» TEXT PROVIDED
Concluding his evidence, former finance Trevor Manuel has rejected claims he said there were issues with the arms deal that wouldn't be uncovered.

Former finance minister Trevor Manuel. (Paul Botes, M&G)

Former finance minister Trevor Manuel on Thursday rejected claims that he said there were problems with the arms deal but they would not be uncovered.

Anna-Marie de Vos, for Lawyers for Human Rights, cross-examined Manuel at the Seriti commission of inquiry in Pretoria into the 1999 multibillion-rand arms deal about his meeting with former ANC MP and author Andrew Feinstein in November 2001. De Vos said Feinstein alleged Manuel had said: “We all know JM [former defence minister Joe Modise] ... It is possible there was some shit in the deal. If there was, no one will ever uncover it, just let it lie.” 

“Do you admit that you said this to Mr Feinstein?” De Vos asked. “Mr Feinstein told this commission that he doesn’t recall this discussion,” Manuel replied. “It is his word against mine. Did he confirm to Ms De Vos that JM was Julius Malema or Jabu Moleketi? We could have been talking about anybody we knew.

» WRITTEN INSTRUCTION A
Reproduce the stretch of the arms deal article from "Concluding his evidence, former" through "(Paul Botes, M&G)" word for word.

» Source records

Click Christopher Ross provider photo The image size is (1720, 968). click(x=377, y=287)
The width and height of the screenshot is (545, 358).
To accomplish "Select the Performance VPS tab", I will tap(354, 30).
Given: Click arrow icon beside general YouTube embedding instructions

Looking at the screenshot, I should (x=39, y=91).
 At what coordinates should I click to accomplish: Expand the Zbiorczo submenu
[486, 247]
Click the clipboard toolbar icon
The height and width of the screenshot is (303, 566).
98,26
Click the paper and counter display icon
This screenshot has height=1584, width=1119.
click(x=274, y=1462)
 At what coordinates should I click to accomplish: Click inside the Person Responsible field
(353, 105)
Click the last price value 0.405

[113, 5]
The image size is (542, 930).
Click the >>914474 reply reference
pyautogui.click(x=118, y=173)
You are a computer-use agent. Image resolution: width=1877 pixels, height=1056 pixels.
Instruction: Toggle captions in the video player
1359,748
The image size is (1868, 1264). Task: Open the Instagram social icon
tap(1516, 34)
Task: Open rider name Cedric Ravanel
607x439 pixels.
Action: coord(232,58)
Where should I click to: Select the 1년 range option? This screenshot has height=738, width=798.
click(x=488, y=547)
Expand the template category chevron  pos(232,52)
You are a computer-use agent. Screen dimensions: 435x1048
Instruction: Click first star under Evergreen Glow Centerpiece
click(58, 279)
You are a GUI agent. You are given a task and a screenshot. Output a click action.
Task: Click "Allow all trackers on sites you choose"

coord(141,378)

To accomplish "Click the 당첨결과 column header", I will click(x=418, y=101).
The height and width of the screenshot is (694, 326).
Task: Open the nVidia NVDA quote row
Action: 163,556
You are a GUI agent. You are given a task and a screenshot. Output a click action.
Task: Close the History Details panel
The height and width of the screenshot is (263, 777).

» WRITTEN INSTRUCTION B
In the records, take the stretch from the line containing "At what coordinates should I click to accomplish: Expand" through the line containing "pyautogui.click(x=118, y=173)", and write those lines out again with "screenshot" swapped for "screen capture" and everything else unchanged.

» SOLUTION A
Concluding his evidence, former finance Trevor Manuel has rejected claims he said there were issues with the arms deal that wouldn't be uncovered.

Former finance minister Trevor Manuel. (Paul Botes, M&G)

» SOLUTION B
 At what coordinates should I click to accomplish: Expand the Zbiorczo submenu
[486, 247]
Click the clipboard toolbar icon
The height and width of the screen capture is (303, 566).
98,26
Click the paper and counter display icon
This screen capture has height=1584, width=1119.
click(x=274, y=1462)
 At what coordinates should I click to accomplish: Click inside the Person Responsible field
(353, 105)
Click the last price value 0.405

[113, 5]
The image size is (542, 930).
Click the >>914474 reply reference
pyautogui.click(x=118, y=173)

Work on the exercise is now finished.